“为何悬赏万两重金抓捕燕妫,你可查明白了?倒赶着在这儿骂别人废物。”

        得,他就不该把那句诗念出来。宋义汗颜,马上低头认错:“没,这哪儿查得出来。燕姑娘是捅了什么麻烦窝么,值得女皇帝下这么大工夫抓她,听说都又追加悬赏了。”

        歧王不再搭理他,把画轻轻吹干,卷起随手插进画筒里,而后捞起本书看进去了。宋义知道自个儿做错事,悻悻退下,可不敢再招惹这位。

        至于下那么大工夫没抓到燕妫,宋义看着好笑,女帝看着却着实头痛,连钦天监都动用了却还是一无所获。

        已经追加到两万两黄金了,错抓了不少,却连真燕妫的头发丝儿都没摸到过。这些时日又经多方调查,好不容易从另几桩案子中找到数个曾经目睹过她真容的人,几经修改终于把燕妫的画像重新敲定,让画师另画一批张贴。
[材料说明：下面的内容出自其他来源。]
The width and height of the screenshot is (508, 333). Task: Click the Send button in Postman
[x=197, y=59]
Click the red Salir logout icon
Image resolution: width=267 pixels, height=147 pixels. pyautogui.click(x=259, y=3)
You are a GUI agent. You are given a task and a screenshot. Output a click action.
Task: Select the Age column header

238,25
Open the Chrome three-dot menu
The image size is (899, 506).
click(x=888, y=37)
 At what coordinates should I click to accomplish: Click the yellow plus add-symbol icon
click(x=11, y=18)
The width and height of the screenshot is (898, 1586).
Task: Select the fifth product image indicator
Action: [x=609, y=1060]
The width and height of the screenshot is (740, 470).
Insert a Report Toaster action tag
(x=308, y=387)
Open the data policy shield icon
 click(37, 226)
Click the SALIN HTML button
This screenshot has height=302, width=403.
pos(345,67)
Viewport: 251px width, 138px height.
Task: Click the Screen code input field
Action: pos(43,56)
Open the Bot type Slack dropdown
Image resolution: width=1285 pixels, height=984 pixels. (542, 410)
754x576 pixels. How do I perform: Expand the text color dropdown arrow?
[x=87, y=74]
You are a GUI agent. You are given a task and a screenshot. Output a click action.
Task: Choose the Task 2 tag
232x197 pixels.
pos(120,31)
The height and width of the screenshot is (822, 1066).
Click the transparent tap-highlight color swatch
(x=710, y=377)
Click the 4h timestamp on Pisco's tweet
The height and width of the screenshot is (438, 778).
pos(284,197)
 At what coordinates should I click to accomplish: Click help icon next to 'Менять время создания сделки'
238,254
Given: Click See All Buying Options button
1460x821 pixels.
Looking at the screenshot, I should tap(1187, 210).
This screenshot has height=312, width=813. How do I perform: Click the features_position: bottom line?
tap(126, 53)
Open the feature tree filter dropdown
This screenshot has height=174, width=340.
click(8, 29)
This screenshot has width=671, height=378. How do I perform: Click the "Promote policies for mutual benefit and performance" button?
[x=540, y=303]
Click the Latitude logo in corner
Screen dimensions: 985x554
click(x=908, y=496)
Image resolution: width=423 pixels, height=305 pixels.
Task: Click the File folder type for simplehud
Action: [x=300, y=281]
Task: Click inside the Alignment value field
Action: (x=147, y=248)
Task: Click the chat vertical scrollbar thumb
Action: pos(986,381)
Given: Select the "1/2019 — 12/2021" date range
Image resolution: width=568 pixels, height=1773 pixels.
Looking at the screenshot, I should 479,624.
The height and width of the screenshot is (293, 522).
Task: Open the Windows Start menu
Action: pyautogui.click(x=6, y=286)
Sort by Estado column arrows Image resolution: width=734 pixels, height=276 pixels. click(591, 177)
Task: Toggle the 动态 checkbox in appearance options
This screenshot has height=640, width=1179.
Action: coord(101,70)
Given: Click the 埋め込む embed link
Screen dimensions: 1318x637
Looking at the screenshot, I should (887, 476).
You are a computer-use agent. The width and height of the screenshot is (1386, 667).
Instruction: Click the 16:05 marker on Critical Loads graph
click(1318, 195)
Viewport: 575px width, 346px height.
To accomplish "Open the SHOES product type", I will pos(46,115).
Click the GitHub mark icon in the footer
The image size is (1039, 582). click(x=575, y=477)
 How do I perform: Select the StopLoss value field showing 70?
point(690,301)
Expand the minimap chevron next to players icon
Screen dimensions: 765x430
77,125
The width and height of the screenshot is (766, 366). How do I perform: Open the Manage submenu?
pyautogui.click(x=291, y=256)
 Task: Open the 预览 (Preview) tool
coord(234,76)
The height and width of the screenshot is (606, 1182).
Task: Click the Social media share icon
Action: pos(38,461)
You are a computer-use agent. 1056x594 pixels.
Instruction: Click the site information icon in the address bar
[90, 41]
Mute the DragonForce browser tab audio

        沈礼是从石猿镇回来之后才换掉这批画像的,可他心里没底,唯恐换了也是枉然,自己下次面圣还能不能保下脖子上这颗人头还未可知。没想到他刚回京几日,就从石猿镇传来好消息,当地官员称已找到和画像一样的女子。

        不过人已经死几天了。

        沈礼连夜赶到石猿镇把尸首运回京,次日火急火燎向女帝禀报案情。不料女帝不听他口头之言,竟微服出宫亲临验尸房验明正身。

        此时此刻,沈礼头冒虚汗,生怕哪里又被逮了疏漏。

        “像倒是像,可有其他物证?”

        看过之后,女帝仍不放心。沈礼忙端出承盘,将案情详细陈述:“臣已在此女尸身上发现霁月阁天字令牌,正是在逃女犯燕妫之物。臣特意让在押罪犯指认过,确为霁月阁的东西。”